Undergraduate Lights Up Solar Energy Research
By Lisa Jancarik
In the United States, solar energy accounts for more than one-third of new energy generating capacity. At the end of Q3 in 2014, more than half a million solar installations dotted American fields, rooftops and parking lots. This market is already large and growing, so there is a demand for better technology in storing solar energy.
During his baccalaureate training, University of Copenhagen graduate student Anders Bo Skov achieved an important breakthrough in storing solar energy. Remarkably, he was able to achieve the synthesis of his improved molecule in only four months. Along with his supervisor, Mogens Brondsted, he is publishing his findings in the journal, Chemistry – A European Journal.
Shape of Things to Come
Brondsted and his team have been examining the problem of absorbing and retaining solar energy, and then releasing it on demand. The difficulty lay in what seemed to be a natural law, which notes that the tendency of a molecule's ability to store energy decreases as its ability to absorb it improves, and vice versa.
The group has been working on the Dihydroazulene- Vinylheptafulvene (DHA-VHF) photochromic system, molecules that retain energy by changing their shape. That is, DHA changes its configuration to become VHF when it has captured energy. The VHF is the less stable form, so it seeks to release its energy eventually. The team had been able to make improvements to the molecule’s shape before Skov’s project, but each improved design showed less ability to retain the “energy storage” shape.
“Regardless of what we did to prevent it, the molecules would change their shape back and release the stored energy after just an hour or two. Anders’ achievement was that he managed to double the energy density in a molecule that can hold its shape for a hundred years,” explains Mogens Brondsted. He goes on to say that the problem now is how to release the energy once it’s stored. The molecule doesn’t like to switch back on demand.

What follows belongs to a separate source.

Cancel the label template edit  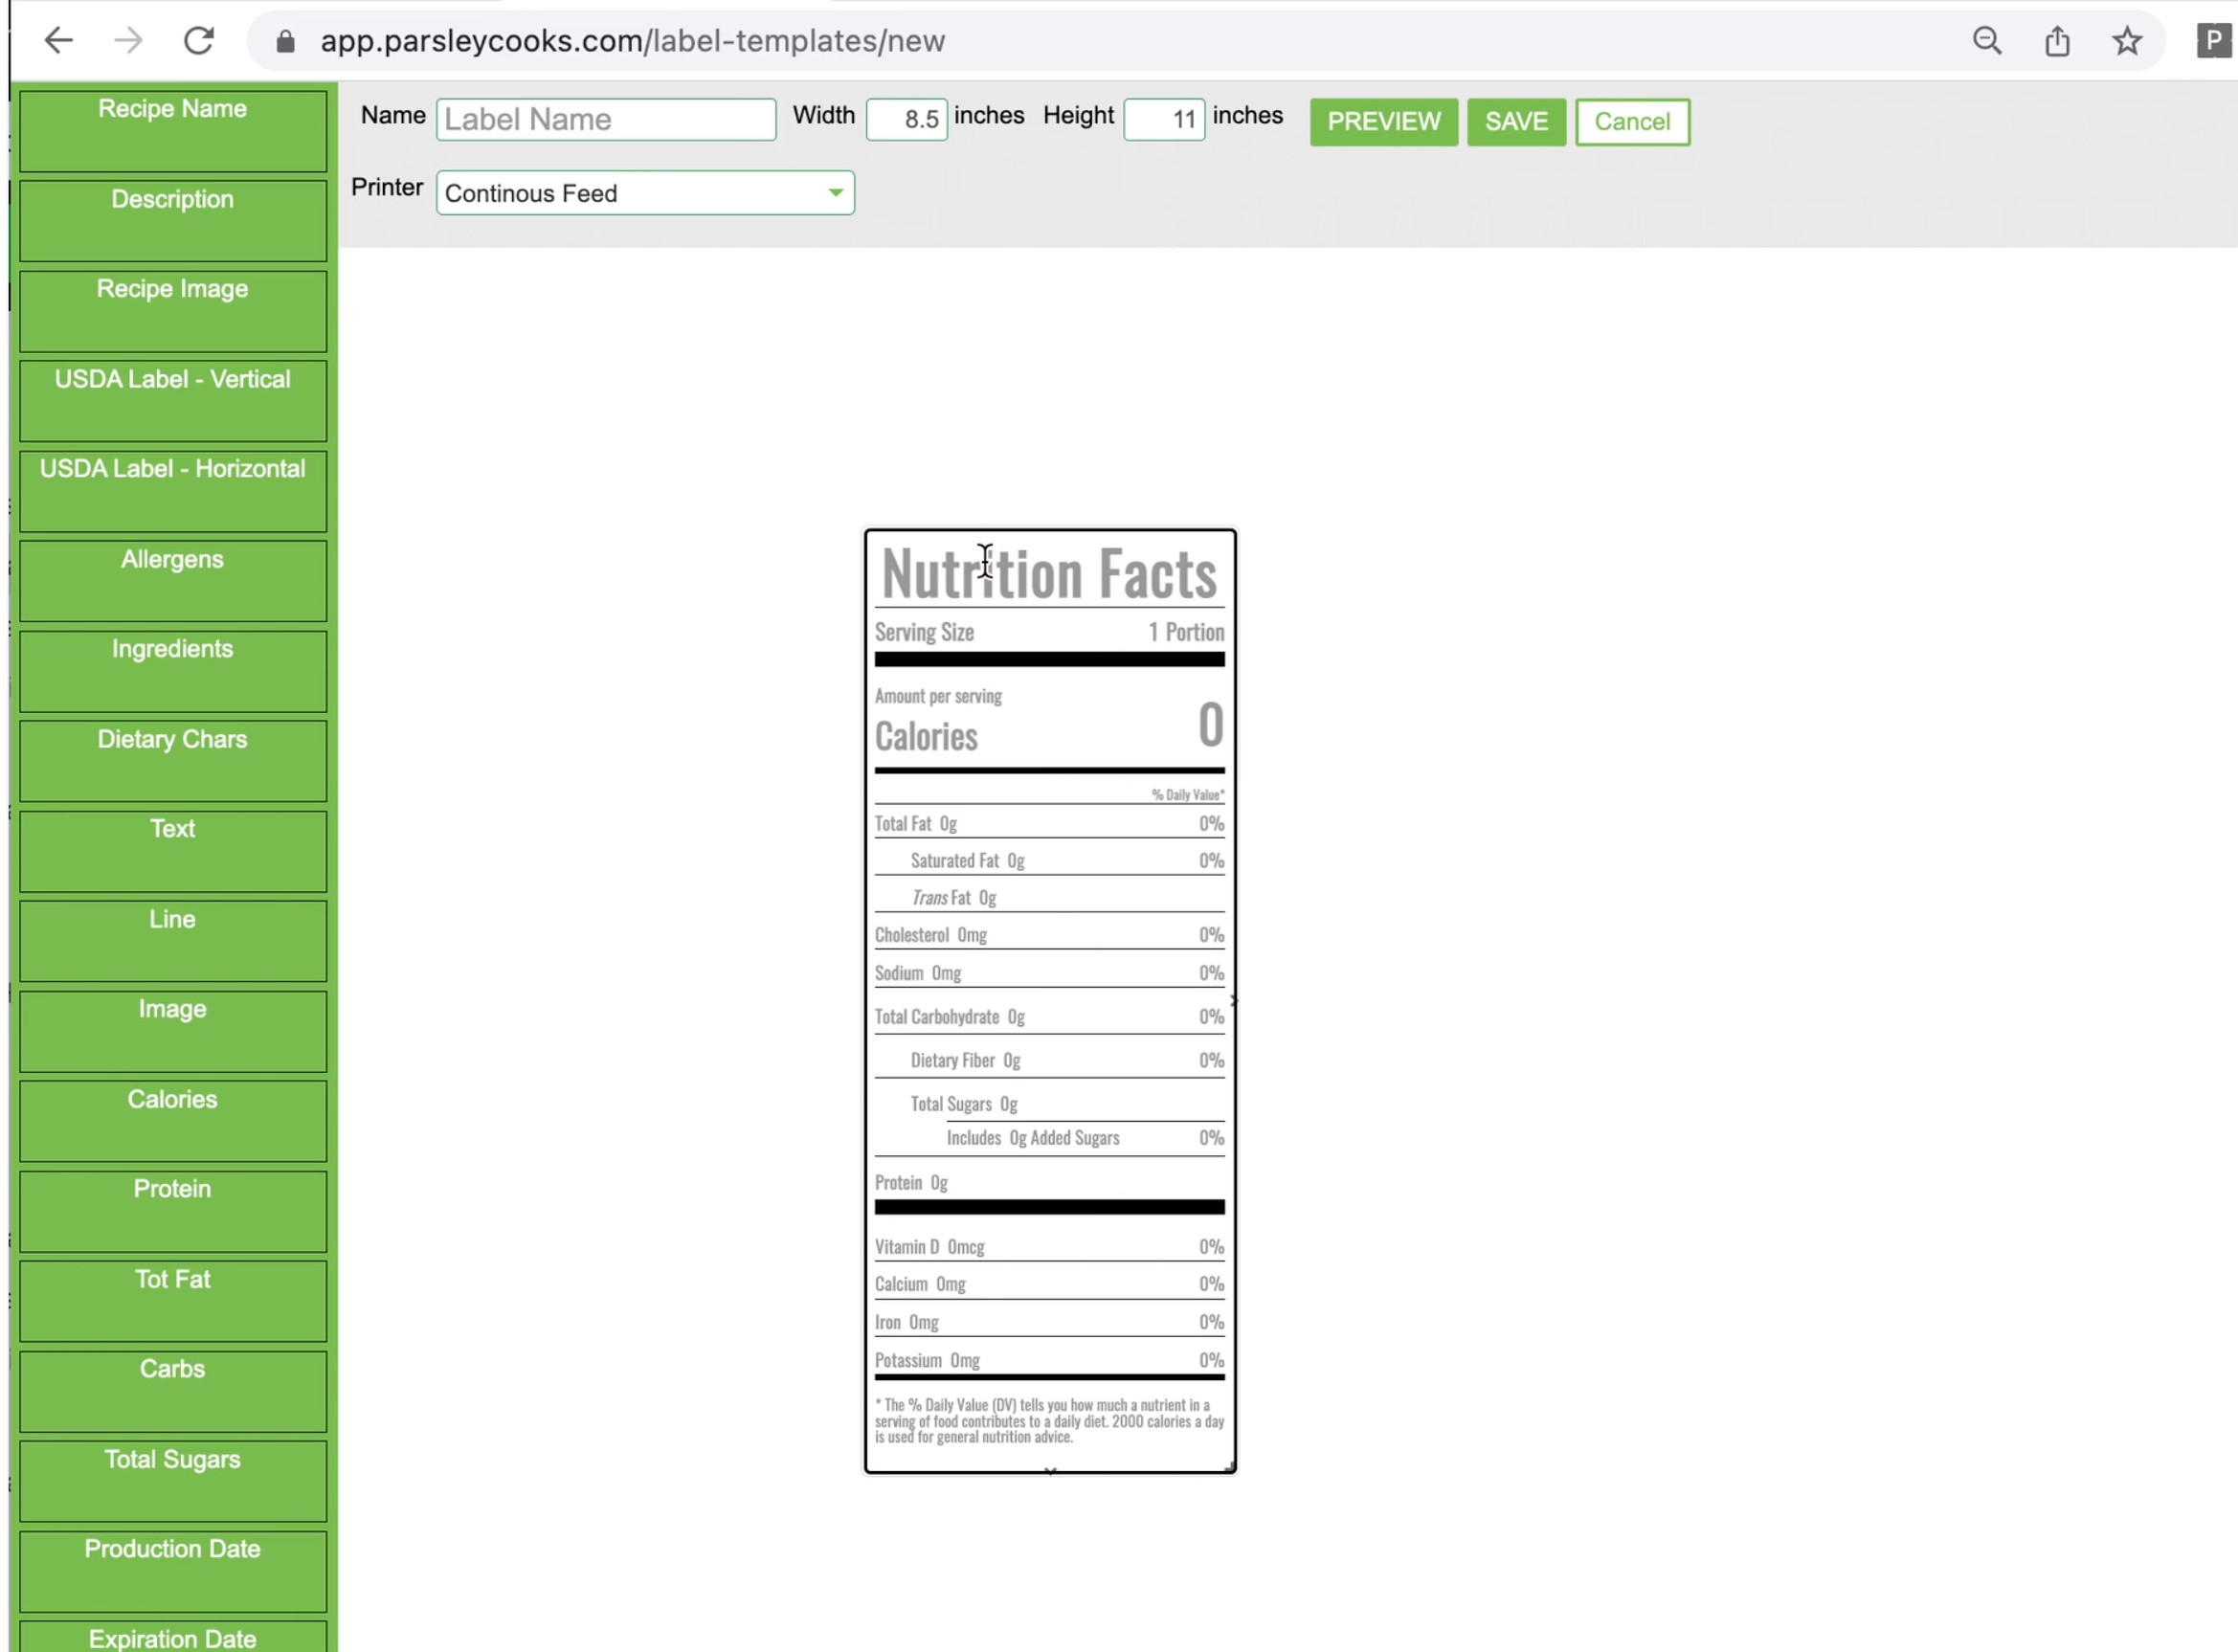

The theoretical limit of the material’s ability to store energy – its energy density – is described in terms of the ability to boil water. In theory, one kilogram of perfectly designed molecules could bring three liters of water to a boil from room temperature, a megajoule of energy. One kilogram of the molecules Skov synthesized can bring 75 centiliters of water to boil in three minutes. The team is convinced that the energy storage capacity, corresponding to 25%, can be further optimized. For example, Skov points out that the team needs to examine the question of a better catalyst for the system’s reactions.
Skov’s molecules are nontoxic, a huge potential advantage over existing batteries. The DHA-VHF system releases no pollutants in the process of absorbing and releasing solar energy, not even carbon dioxide. Eventually, the material degrades into a harmless chemical found in chamomile flowers.